Daniel CROOKS, Water Clocks, 2022. Multi channel HD video, with sound. Commissioned for Boola Katitjin 2022. Murdoch University Art Collection.
Daniel CROOKS
Born 1973 Hastings, New Zealand
Lives and works Melbourne, Australia
Melbourne-based artist Daniel Crooks is best known for his digital video and photographic works that capture and alter time and motion. Crooks manipulates digital imagery and footage as though it were a physical material, breaking time down frame by frame. These works expand our sense of temporality by manipulating ‘time slices’ that are normally imperceptible to the human eye.
Working with the concept ‘water is time, time is physical, time is a volume, and time is a fluid material’, Water Clocks features a range of macro and micro filmed imagery featuring water within the natural world, with a focus on reflection, refraction and inversion. Source imagery includes tides, waves, river flow and streams, as well as clouds, rain, dew, fog and steam. This imagery has been filmed in various locations including the Beeliar Wetlands, the Canning and Swan River and along the WA coast.

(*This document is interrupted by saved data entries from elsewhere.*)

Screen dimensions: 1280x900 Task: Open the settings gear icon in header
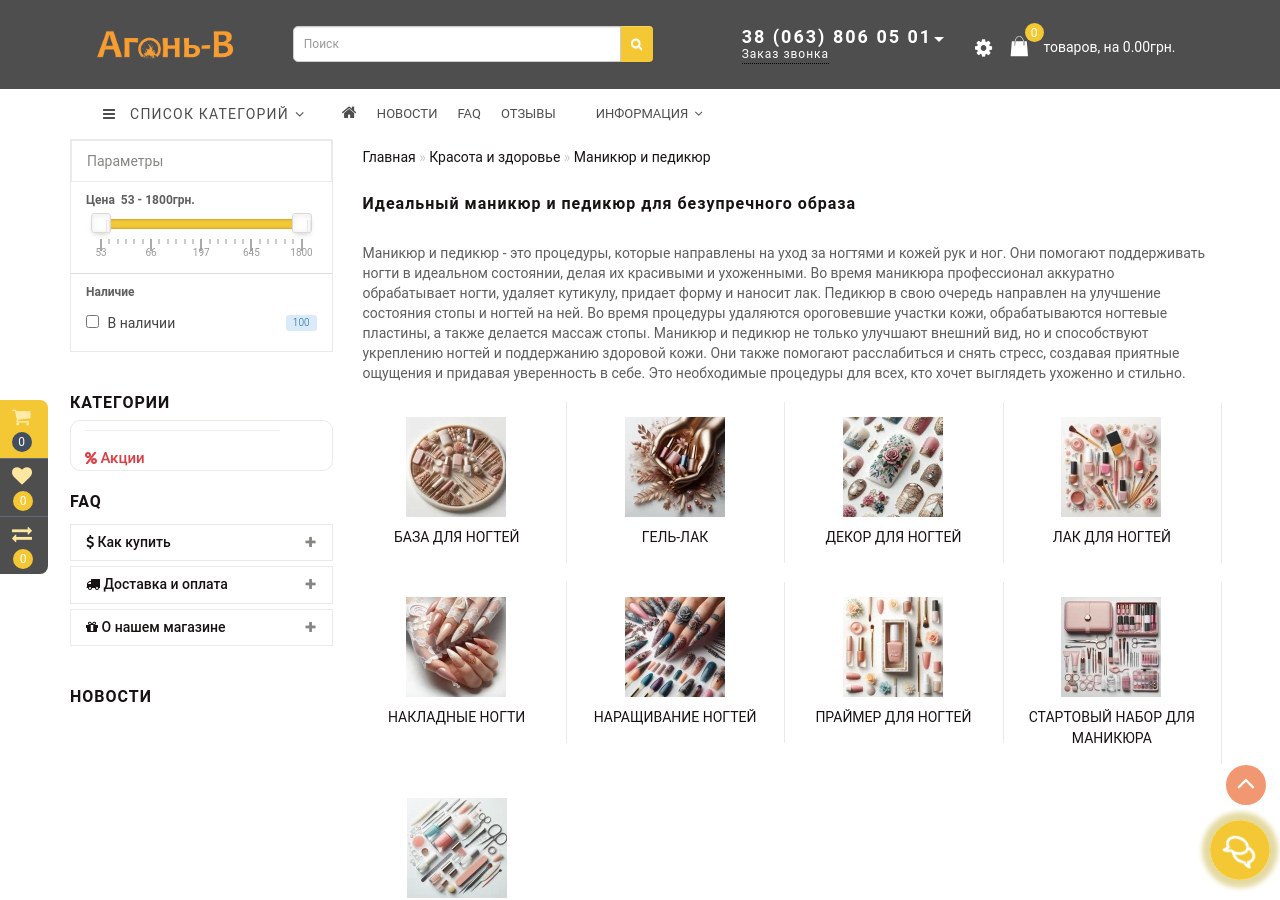pos(983,48)
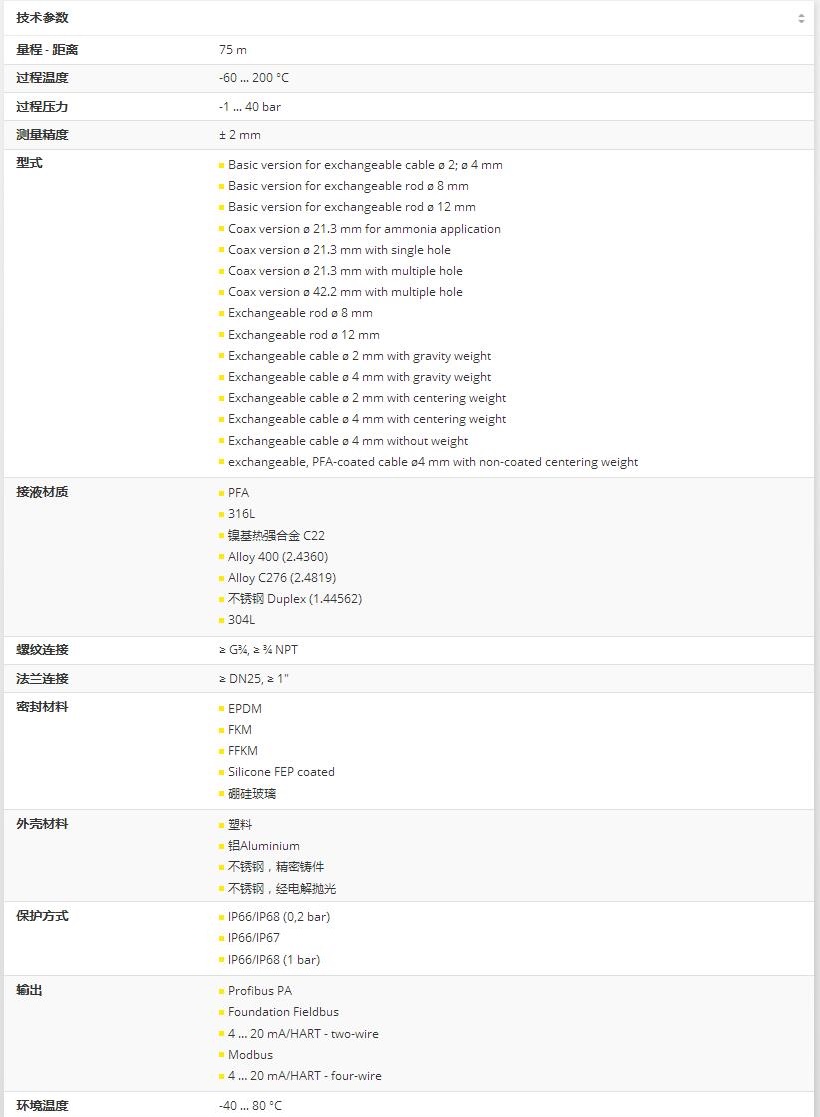The height and width of the screenshot is (1117, 820).
Task: Click the 环境温度 value -40 ... 80 °C
Action: click(251, 1105)
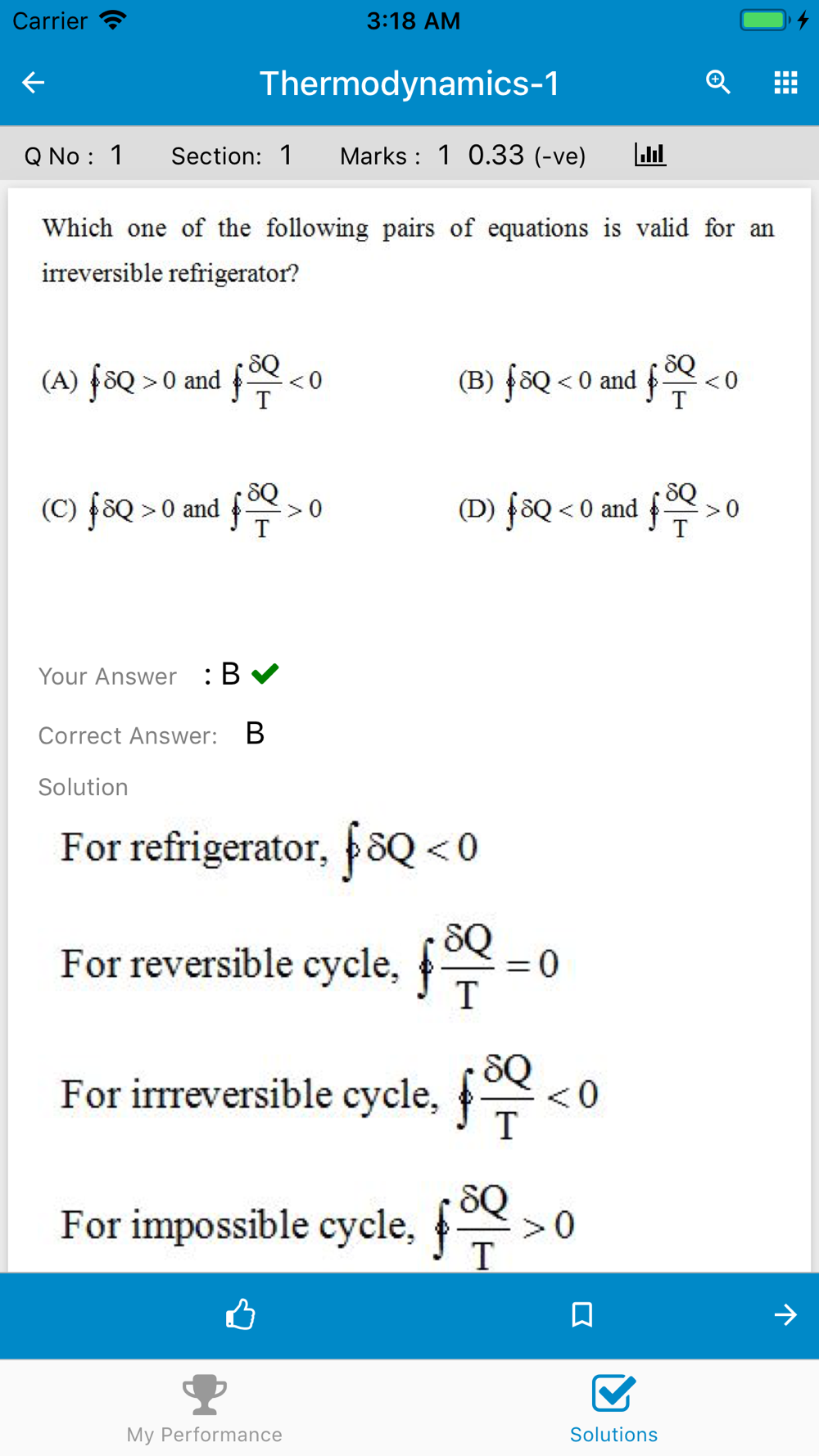
Task: Open the question grid icon
Action: click(785, 82)
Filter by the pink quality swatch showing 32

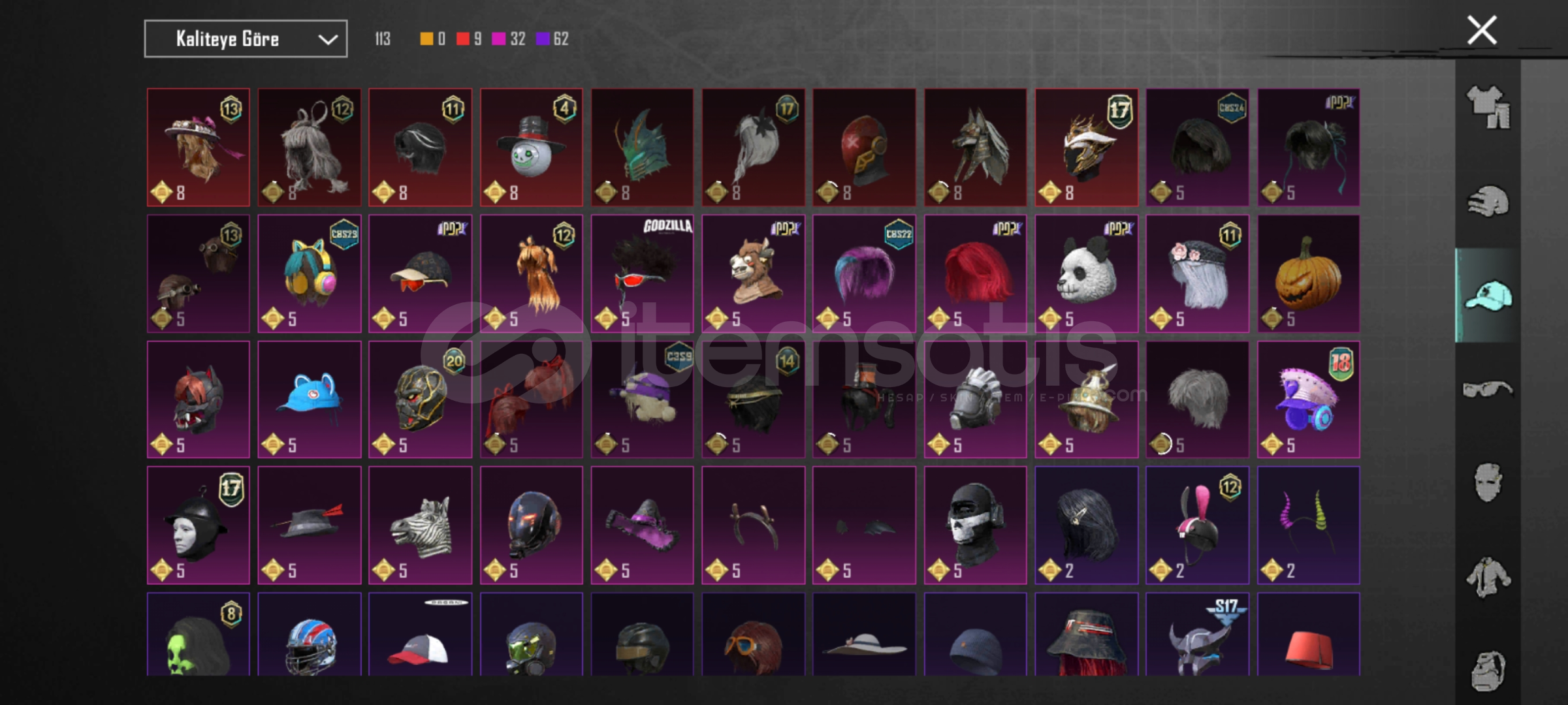pos(509,39)
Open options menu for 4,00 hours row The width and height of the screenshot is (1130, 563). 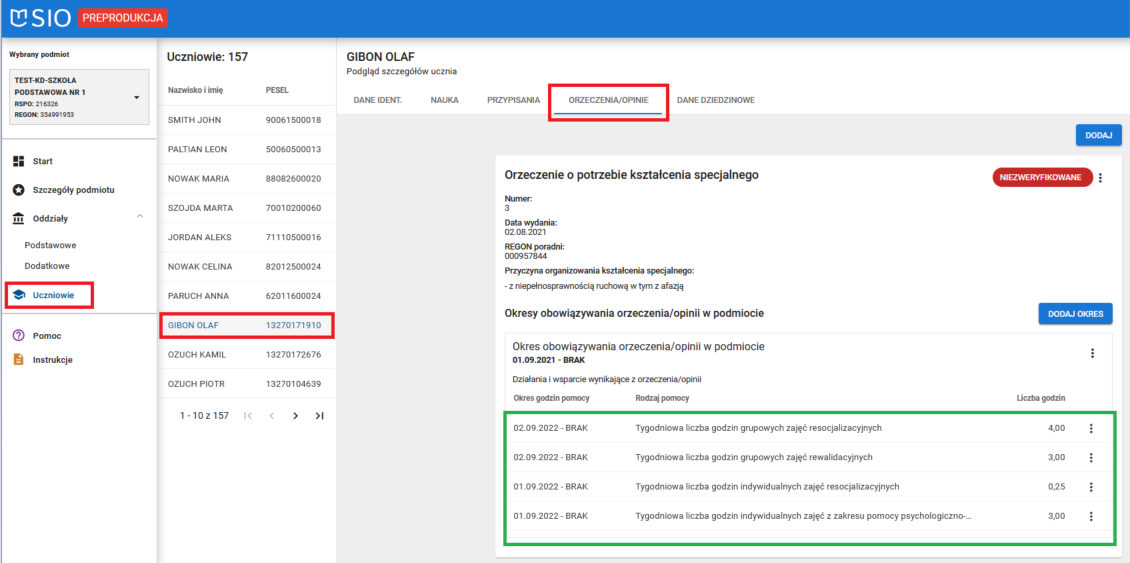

Crooks has noted of his work: ‘One of the central preoccupations of my practice is the consideration of time as a physical medium, and water is a subject I keep returning to. There is something in the motion of water that is utterly compelling. As a familiar substance from our everyday experience, we are intimately aware of the way water moves and behaves, making it an ideal subject for exploring alternative models of temporal perception.’